### Breve esercizio
Prosegui il testo sulla sicurezza alimentare riportato qui sotto, ripartendo subito dopo la sua ultima frase.

La Dichiarazione di Bali del Movimento dei non-allineati (1994) definisce la sicurezza alimentare come “l'accesso al cibo per una vita sana da parte di tutte le popolazioni in ogni momento”. Questa dichiarazione riconosce implicitamente che, a dispetto di una sostanziale crescita nella produzione alimentare mondiale, il numero di persone malnutrite è cresciuto durante l'ultimo decennio in molti paesi in via di sviluppo (PVS). La sicurezza alimentare dovrebbe essere un obiettivo fondamentale d'ogni politica di sviluppo e, contemporaneamente, la misura del suo successo.
Il Summit mondiale sull'alimentazione, organizzato a Roma nel novembre 1996 dalla FAO ha riaffermato il diritto di ognuno ad avere accesso ad un'alimentazione sana e nutriente, e ha deciso che il contenuto dei diritti legati all'alimentazione, come precisato nell'articolo 11 del Patto internazionale sui diritti economici, sociali e culturali, debba essere chiarito. Il Summit ha inoltre stabilito che l'Alto Commissariato delle Nazioni Unite per i diritti umani dovrà essere invitato a definire più precisamente i diritti relativi all'alimentazione, e a proporre strategie per l'applicazione pratica di questi diritti. Ad oggi circa 20 nazioni hanno inserito il diritto all'alimentazione nelle proprie Costituzioni.
La sicurezza alimentare dipende dalla natura della crescita economica e specialmente dallo sviluppo dell'agricoltura e dell'ambiente rurale. Il problema non consiste tanto nella necessità di sviluppare la produzione per aumentare la sicurezza alimentare, quanto in quella di ottenere uno sviluppo più equilibrato in modo da riassorbire la povertà rurale. Ridurre l'insicurezza alimentare nelle campagne significa quindi rafforzare i meccanismi di protezione sociale delle famiglie rurali e rendere sicuro il loro ambiente economico. La sicurezza alimentare dipende dall'accesso ai mezzi di produzione e alle risorse economiche (credito) e naturali (terra). In certi casi l'accesso alla terra tramite riforme agrarie incisive rappresenta la condizione necessaria per migliorare la sicurezza alimentare.

### Informazioni mostrate
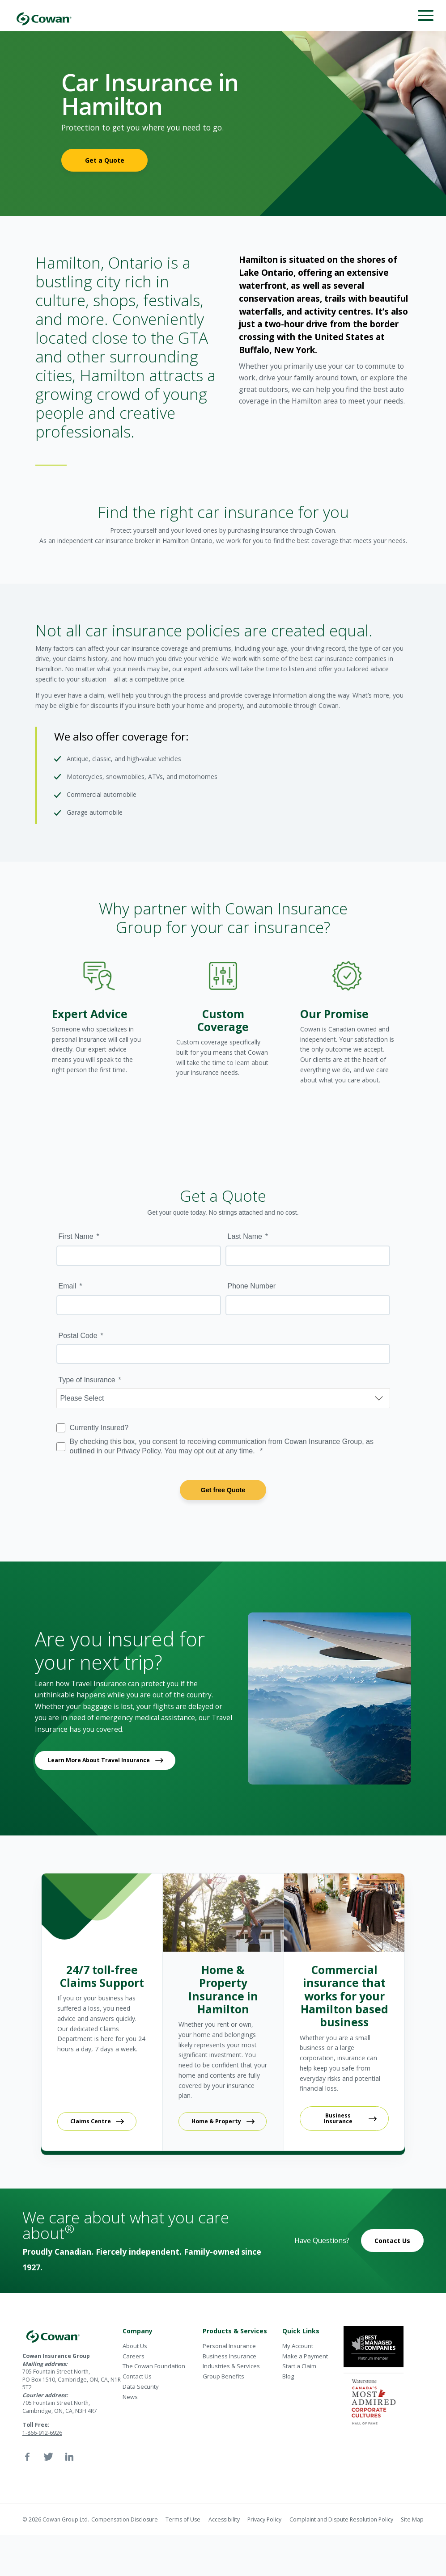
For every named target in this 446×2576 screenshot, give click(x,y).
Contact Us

### Risposta all'esercizio
I programmi di riduzione della povertà devono preoccuparsi di redistribuire i diritti di proprietà, impedendo concentrazioni e acquisizioni di terreni che minaccino la "sovranità alimentare" di un paese. I dati ufficiali del governo brasiliano ad es. evidenziano che:
6 milioni di ettari di terra sono attualmente
improduttivi;
4 -5 milioni di famiglie contadine vivono senza alcuna proprietà terriera;
46 milioni di ettari di sottosuolo sono di proprietà delle compagnie
multinazionali;
1 milione di piccole aziende contadine sono andate perse in 10 anni; 400.000
solo negli ultimi due;
7,5 miliardi di dollari sono spesi in importazioni alimentari.
La sicurezza alimentare dipende dall'accesso ai meccanismi decisionali pubblici. Essere poveri spesso significa non poter influenzare le decisioni prese a livello istituzionale, non essere riconosciuti nei propri diritti di cittadini, non poter tutelare i propri interessi. Migliorare globalmente la sicurezza alimentare, significa migliorare le capacità di negoziazione dei gruppi marginalizzati all'interno di una società. Esiste un'economia politica della sicurezza alimentare in ogni paese che occorre analizzare per capire a fondo gli squilibri redistributivi.
A lungo termine la domanda di generi alimentari per una popolazione mondiale di 9/10 miliardi di persone non è sostenibile senza profonde modificazioni nei consumi e nella redistribuzione delle risorse naturali.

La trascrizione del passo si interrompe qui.